# Poplar / Gelder Estate, Huddersfield, Feb 08



## cinestep (Feb 24, 2008)

Only a few miles from Wainhouse Terrace (see another residential thread) is this estate of 60 homes

On 8th August 1911 the Housing and Town Planning committee of Huddersfield Corporation gave the approval for the construction of the first two blocks of 20 tenement flats of a planned 4 block development of much needed two storey workmen’s housing on the site of the old Moldgreen gas works off Poplar Street, Moldgreen.

All four blocks are in coursed York stone. The tenement blocks have cantilevered concrete deck access on the first floor with small cantilevered concrete balconies. Every flat had windows on each side, a WC and a 1st floor flats had balconies.

The development was designed by the borough engineer, Kenneth Findlater Campbell.

The rents for the tenements were set at 3s 9d for the upper deck and 3s 6d for the lower. Priority tenancies were to be offered to the area’s cellar dwellers. Under new byelaws the corporation then closed cellar dwellings as they became empty.

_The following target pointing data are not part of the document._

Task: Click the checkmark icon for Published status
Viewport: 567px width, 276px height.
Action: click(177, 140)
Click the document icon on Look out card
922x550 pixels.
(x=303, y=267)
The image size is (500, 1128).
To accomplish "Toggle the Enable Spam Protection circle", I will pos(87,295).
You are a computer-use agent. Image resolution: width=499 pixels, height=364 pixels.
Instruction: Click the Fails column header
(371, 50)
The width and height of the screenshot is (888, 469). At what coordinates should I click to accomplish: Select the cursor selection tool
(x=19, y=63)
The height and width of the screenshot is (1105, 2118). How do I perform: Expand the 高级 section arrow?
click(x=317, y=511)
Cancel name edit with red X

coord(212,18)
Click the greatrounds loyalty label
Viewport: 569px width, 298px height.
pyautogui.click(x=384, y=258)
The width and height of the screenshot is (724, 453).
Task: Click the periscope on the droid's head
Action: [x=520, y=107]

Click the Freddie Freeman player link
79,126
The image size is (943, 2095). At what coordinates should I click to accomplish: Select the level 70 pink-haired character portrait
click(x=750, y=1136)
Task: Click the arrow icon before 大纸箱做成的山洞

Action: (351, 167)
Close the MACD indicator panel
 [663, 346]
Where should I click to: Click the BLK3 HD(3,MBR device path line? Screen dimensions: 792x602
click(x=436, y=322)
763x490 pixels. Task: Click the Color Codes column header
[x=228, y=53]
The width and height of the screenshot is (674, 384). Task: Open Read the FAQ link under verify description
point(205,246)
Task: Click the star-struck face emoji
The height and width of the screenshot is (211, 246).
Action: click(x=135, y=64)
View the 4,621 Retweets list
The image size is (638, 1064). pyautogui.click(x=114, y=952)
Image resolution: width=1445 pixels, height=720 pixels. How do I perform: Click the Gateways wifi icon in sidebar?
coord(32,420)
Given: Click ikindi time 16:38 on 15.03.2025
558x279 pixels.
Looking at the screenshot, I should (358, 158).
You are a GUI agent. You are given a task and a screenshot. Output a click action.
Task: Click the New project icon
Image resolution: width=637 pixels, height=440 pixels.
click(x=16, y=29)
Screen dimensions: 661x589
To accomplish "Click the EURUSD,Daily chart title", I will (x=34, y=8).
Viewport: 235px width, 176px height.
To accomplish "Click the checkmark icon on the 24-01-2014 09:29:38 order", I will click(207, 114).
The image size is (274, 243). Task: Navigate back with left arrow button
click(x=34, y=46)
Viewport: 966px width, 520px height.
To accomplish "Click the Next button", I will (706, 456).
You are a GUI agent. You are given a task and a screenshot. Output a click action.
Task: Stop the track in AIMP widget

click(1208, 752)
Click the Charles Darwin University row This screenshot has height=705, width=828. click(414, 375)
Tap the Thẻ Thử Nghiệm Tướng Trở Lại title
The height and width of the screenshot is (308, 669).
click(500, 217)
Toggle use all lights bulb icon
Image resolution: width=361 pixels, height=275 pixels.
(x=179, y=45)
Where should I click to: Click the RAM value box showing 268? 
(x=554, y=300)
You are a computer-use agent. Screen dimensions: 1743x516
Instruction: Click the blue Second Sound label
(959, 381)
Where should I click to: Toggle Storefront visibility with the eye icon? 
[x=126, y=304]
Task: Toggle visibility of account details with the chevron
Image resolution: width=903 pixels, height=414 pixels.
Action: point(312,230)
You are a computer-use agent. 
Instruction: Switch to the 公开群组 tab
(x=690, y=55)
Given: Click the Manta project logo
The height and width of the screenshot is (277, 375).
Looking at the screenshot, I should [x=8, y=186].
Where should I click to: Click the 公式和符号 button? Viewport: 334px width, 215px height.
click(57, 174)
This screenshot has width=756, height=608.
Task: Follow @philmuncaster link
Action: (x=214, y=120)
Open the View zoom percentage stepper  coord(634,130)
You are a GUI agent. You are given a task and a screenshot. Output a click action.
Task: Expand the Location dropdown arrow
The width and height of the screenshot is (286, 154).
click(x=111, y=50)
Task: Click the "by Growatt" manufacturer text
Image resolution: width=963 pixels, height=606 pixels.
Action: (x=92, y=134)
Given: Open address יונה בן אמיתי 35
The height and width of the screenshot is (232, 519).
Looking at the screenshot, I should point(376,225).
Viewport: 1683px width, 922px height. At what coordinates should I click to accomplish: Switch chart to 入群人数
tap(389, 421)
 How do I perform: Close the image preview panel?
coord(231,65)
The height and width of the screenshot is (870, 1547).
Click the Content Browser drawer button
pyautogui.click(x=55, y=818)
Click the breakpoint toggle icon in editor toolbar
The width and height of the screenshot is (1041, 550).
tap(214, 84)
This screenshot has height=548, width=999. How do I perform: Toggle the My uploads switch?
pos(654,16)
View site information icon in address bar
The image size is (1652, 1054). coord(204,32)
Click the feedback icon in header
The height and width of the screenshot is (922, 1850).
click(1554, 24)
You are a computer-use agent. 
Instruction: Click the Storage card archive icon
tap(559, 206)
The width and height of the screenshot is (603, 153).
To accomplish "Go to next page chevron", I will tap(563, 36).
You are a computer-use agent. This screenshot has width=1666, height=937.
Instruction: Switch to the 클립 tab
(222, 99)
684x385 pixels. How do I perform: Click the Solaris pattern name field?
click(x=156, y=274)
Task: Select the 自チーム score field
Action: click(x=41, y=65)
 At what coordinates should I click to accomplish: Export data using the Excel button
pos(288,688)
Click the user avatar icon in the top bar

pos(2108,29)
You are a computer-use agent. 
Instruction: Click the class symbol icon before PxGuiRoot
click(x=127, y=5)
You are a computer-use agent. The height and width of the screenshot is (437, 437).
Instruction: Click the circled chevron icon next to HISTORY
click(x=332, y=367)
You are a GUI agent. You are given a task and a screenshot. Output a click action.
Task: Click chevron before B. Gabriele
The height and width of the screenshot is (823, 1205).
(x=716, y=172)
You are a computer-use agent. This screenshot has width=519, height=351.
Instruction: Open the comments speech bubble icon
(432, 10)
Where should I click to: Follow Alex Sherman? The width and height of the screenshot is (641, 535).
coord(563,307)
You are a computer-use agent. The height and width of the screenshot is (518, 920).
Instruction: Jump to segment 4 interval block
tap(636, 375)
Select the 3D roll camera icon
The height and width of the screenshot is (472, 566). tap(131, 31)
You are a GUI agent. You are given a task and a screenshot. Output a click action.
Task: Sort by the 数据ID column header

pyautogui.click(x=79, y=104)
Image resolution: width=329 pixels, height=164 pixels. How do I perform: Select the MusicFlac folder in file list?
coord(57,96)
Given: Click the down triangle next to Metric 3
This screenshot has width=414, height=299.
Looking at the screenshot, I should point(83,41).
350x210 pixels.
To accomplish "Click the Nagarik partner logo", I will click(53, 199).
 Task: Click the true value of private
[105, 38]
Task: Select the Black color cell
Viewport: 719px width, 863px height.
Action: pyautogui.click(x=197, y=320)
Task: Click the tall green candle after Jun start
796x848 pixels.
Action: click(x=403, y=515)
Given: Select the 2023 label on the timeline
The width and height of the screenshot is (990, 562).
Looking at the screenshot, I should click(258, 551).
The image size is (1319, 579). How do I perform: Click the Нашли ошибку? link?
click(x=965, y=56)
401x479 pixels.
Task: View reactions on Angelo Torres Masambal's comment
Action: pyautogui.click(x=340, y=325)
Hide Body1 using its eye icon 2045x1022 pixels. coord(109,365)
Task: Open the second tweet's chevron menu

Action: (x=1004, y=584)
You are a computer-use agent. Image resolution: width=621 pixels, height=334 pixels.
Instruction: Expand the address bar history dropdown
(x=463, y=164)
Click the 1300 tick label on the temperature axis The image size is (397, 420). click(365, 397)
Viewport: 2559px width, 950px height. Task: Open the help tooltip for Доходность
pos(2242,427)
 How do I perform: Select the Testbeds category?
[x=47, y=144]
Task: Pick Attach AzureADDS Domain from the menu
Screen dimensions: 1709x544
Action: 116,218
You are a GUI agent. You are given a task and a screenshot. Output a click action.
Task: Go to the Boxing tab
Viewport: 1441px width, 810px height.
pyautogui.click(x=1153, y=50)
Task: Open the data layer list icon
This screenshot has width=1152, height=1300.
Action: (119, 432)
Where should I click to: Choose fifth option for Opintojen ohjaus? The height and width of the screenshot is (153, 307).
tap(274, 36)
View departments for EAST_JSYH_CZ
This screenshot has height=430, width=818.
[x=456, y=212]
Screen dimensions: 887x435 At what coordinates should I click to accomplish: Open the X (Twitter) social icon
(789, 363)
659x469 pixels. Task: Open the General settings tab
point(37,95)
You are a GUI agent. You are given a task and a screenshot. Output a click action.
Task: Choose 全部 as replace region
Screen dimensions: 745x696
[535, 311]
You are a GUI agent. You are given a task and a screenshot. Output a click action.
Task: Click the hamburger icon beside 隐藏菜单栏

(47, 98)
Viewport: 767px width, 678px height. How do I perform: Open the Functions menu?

There is a current planning application seeing total redevelopemt of the estate. See http://www.kirklees.gov.uk/business/planning/Details.asp?id=2007/93687 and http://www.examiner.co.uk/news/loca...-up-plan-to-demolish-60-homes-86081-20327278/






























Note the approaching stone throwing but camaera shy chavs:














On 14 December 1914 Block 1, the 6 houses to Wakefield Road were named ‘Belgian Terrace’, in either solidarity with the invaded country or commemoration of the recent battles. Blocks 2 and 3 forming the cul de sac of the extended Poplar road were called Gelder Terrace, presumably after the late Moldgreen man George Gelder (1819-1899), public health reformer, preacher and textile merchant, described as “The Grand Old Methodist of Huddersfield”. Block 4 of 22 tenements facing Poplar Road is often known as Poplar Terrace.

The flats feature in Workers’ Housing in West Yorkshire 1750-1920 (by Lucy Caffyn with the Royal Commission on the Historical Monuments of England and West Yorkshire Metropolitan County Council) HMSO 1986. p142-3, pl. 169.

There was a vile murder at No 17 Gelder Terrace in 1983. The details of on of the convicted men's appeal are at http://www.ccrc.gov.uk/CCRC_Uploads/HAYES_DENNIS_FRANCIS_-_1_8_02.DOC Don't go there unless you have the stomach for the horror.


----------



## King Al (Feb 25, 2008)

Cool find cinestep, Real ghost town feel


----------



## smileysal (Feb 25, 2008)

I do like these, they look great.  Shame about the stone throwing chavs tho


----------



## Foxylady (Feb 27, 2008)

Really enjoyed seeing your pics, Cinestep. Very interesting history too. Good report.

Cheers


----------



## UrbanX (Feb 27, 2008)

Nice find! Good commentary too BTW, you've done your homework! 
Take it they were all locked up tight?


----------



## DJhooker (Feb 27, 2008)

Reminds me of Salford! (aka the ghetto!)


----------



## strange (Mar 12, 2008)

just read up on the murder. nasty stuff they should have got longer than 17 years that was just plain evil! nice find tho i love places like this


----------



## DPW2008 (Mar 13, 2008)

Nice find - bloody chavs get everywhere don't they! Looks quite a modern site.


----------



## Jetbrown (Aug 31, 2008)

A couple of the steel door covers are off now, but its a dodgy area to play in.
Would expect a few alchies or druggies to be dossing there!


----------